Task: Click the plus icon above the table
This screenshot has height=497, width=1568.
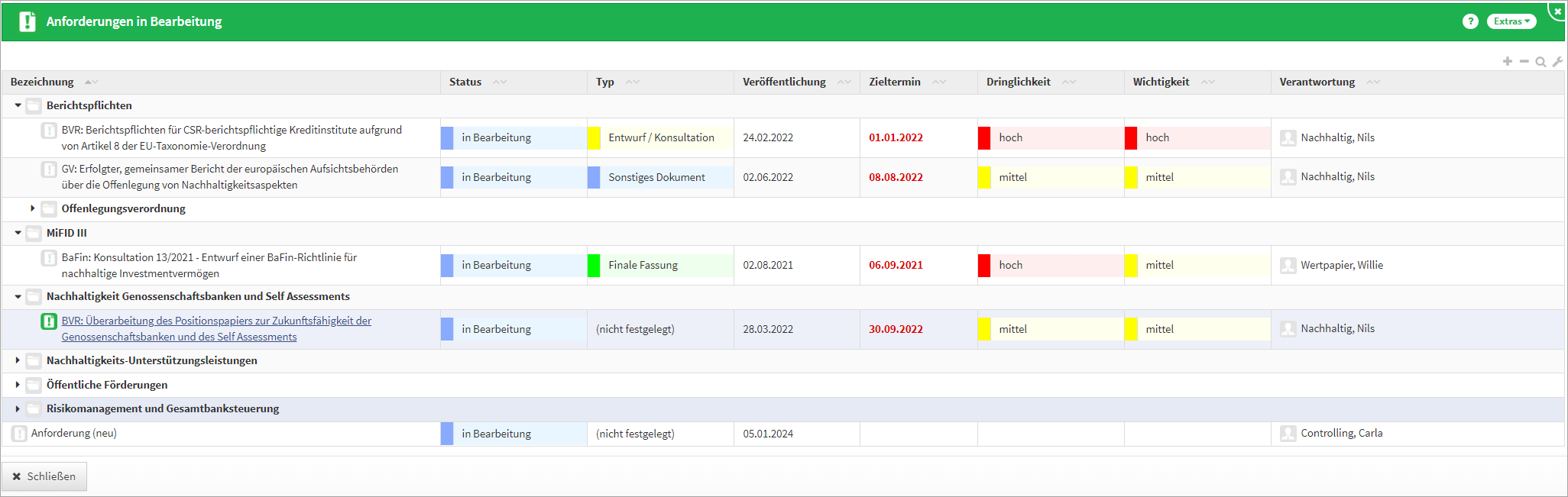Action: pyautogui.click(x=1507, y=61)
---
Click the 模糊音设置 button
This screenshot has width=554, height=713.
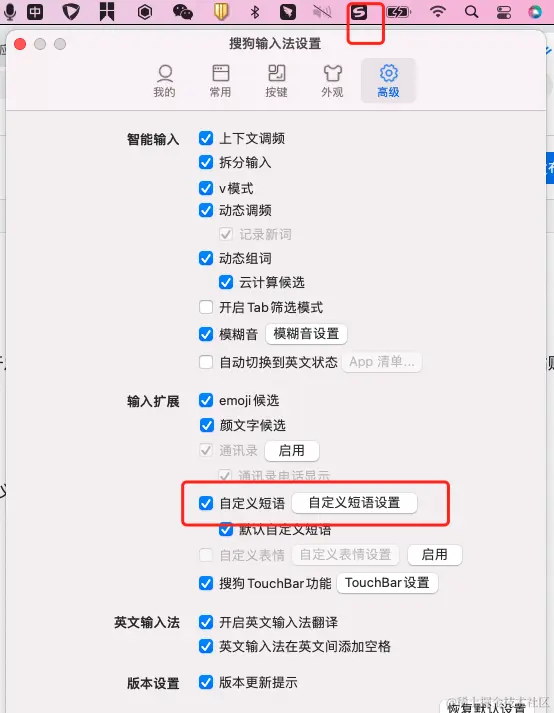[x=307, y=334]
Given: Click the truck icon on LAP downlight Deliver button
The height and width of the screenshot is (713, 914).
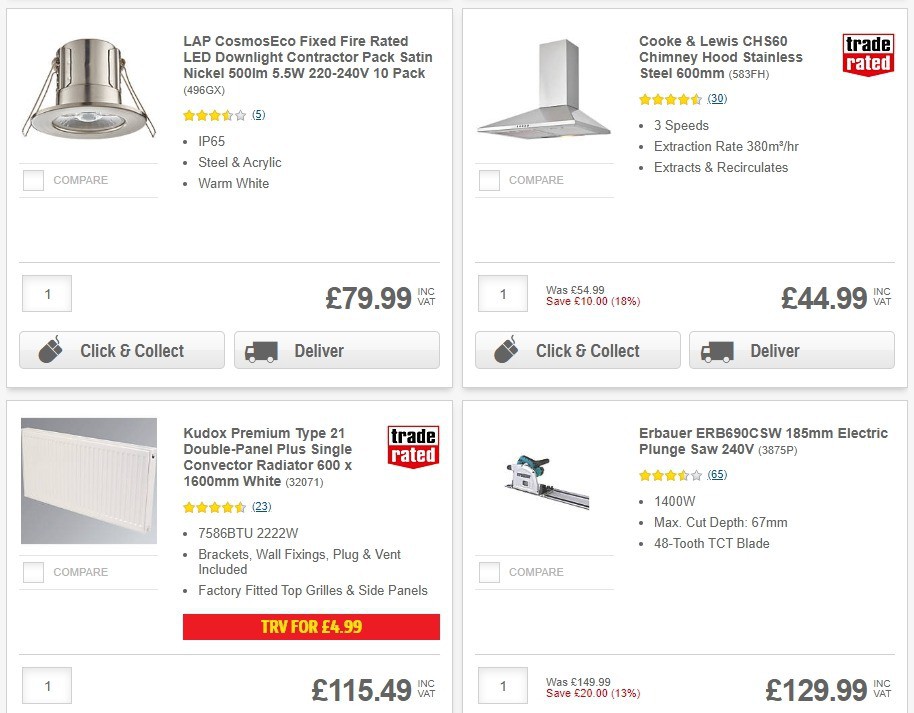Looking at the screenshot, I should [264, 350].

◆ **Your task**: The answer should be a bare number: the count of lines above in which the word "button" occurs.

◆ **Exercise answer**: 2